滑落!
そこは5組のパーティーで混み合っていた。40m2ピッチの岩場だが、1パーティーが取り付いており、所々雪のついた岩壁に赤いザイルが映える。その下の狭い雪稜上には4パーティーがひしめいている。さすがに皐月の山は人気がある。
空は濃紺に近い快晴でゴーグルを通しても目が痛い。周りの右側雪稜から、時折バリッと音を立てて雪庇が剥がれ落ち、ドーンというブロック雪崩の轟音が谷間に響き渡る。気分は最高。しかし、ルートを塞いで盛り上がっているこの岩壁を越えないことには先に進めない。たいした岩ではないのだが、取り付いているパーティーの1人がモタモタしており、待っている他パーティーの面々をみても、あまり慣れていなそうな顔が少なくない。このままではいつ順番が回ってくることやら。

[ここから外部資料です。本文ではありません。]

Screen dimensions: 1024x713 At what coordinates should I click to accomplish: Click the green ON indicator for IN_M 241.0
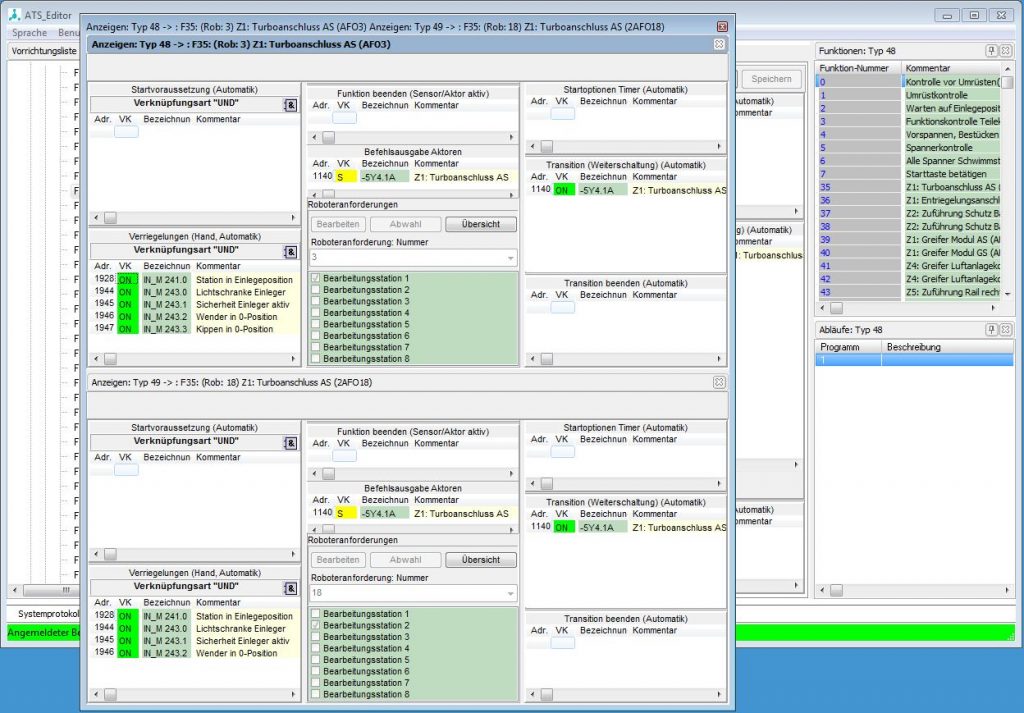[126, 279]
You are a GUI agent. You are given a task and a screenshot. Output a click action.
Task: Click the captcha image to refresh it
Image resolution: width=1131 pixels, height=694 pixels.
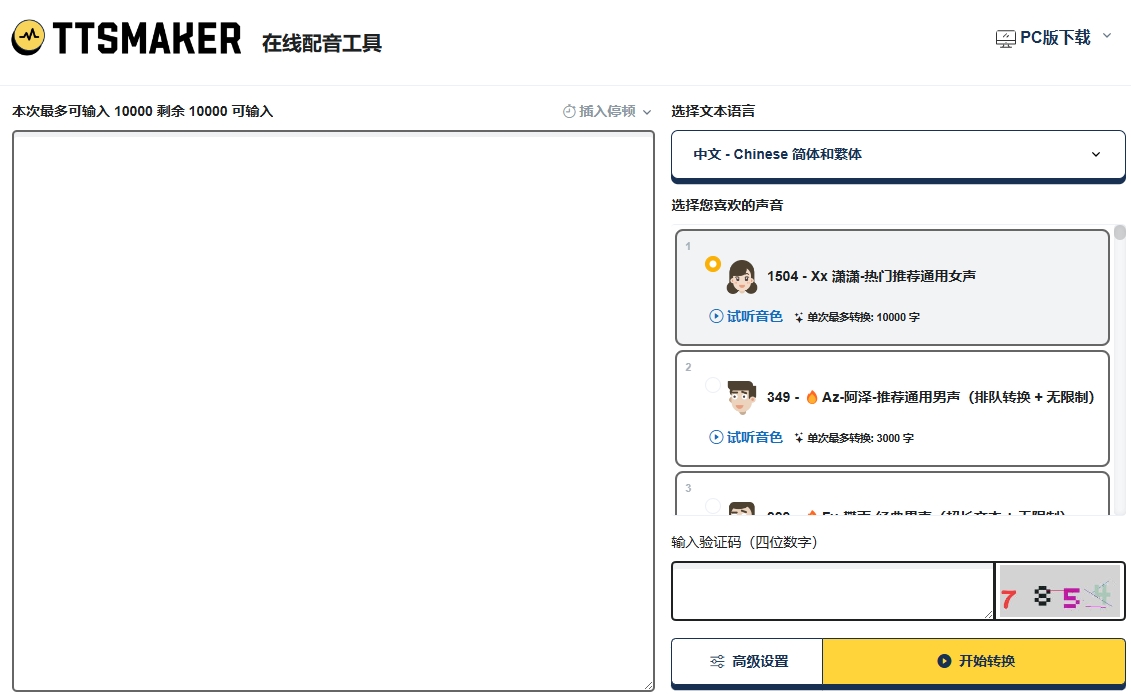point(1060,591)
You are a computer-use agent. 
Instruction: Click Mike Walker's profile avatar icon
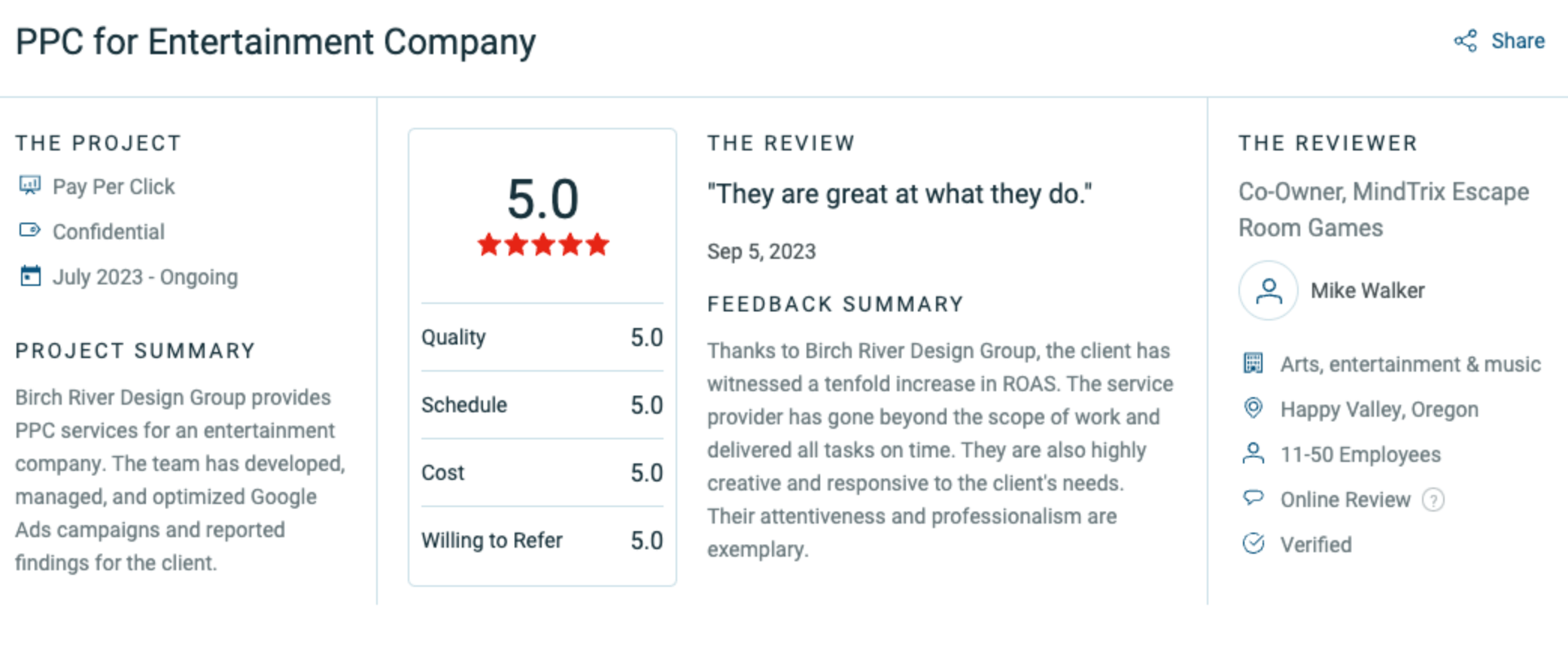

前の2人のパーティーが「行くか」と声を掛け合い、稜線から左側雪壁を下りだした。「先輩」俺たちも行きましょう、と言いたげに後輩たちが声を上げる。確かに、前を塞ぐ岩場から400mほど雪壁にすそを引く岩稜を回り込めば迂回出来そうに見える。傾斜もそれほどではないのだが、回り込んだ先がどうなっているか。地図上では等高線が詰まっていないが、雪の状態がわからない。岩場に取り付いているパーティーは、やっとラストが最後のピッチを登りだした。これでは暗くなるまでに幕営できるところまで行き着けるかどうか。「よし、行くぞ。アイゼンを締め直せ」後輩たちは待ってましたとばかり立ち上がった。
下りだすと、雪は思った以上に締まっている。キュッ、キュッという音が心地よい。しかし、岩稜の突端まで半分下った頃から傾斜が急になりだした。足が無意識のうちに少しでも緩い傾斜の方に向いてしまう。振り返ると、みんな足にかかる負担に苦しそうだ。ここで滑落でもされたら、彼らの技量では停められないだろう。「戻るか…」と思ったとき、右下の緩斜面が目に止まった。「そこで一息入れるぞ」と声をかけ、一足踏み出した瞬間、足元の雪がサーッ!と崩れ亀裂が走った。ヒドゥンクレバス!「戻れ!」思わず大声を上げた。
後ろの何人かは『エー!戻るのかよ』という顔だが、ほかの者は事態を察知したのだろう、必死になって登り返していく。もう少しで急斜面を抜ける直前になり、「先輩!アイゼンが外れました!」どんな結び方をしていたんだ!慌ててそいつの下に登り、肩で尻を押し上げて支え、「早く結びなおせ!」早くしろ!苦しい!暫く経ってから「出来ました!」「みんな気を緩めるな!慎重に登れ」
幸いにして、暗くなる前に幕営地に着き、テントにもぐりこめた。例の岩場も、我々が基部に着いたときは、さずがにどのパーティーも既におらず、今度はみんな真面目に登った。夕飯を煮るバーナーの暖かさに、緊張で強張っていたみんなの顔が一度に緩む。「お前たち、今日は怖かっただろう」「平気でしたよ。もし滑落したら先輩がグリセードで追いかけて来て停めてくれると思っていたから」「馬鹿いうんじゃねえ。アイゼン外して追いかける前に、お前たち下まで落ちてらア」アハハハ~、と皆で笑ううちに、そのときになって初めて愕然とした。みんな私を頼りにしていたのだ。恩師の指導教師に『今度山岳部の連中が鹿島槍に行くが、付いて行ってくれないか』と頼まれた私が、後輩を一人でも滑落させてしまったとしたら!
その夜シュラフに包まり眠るうち、雪壁を滑落する夢を見た、大学2年の5月のことだった。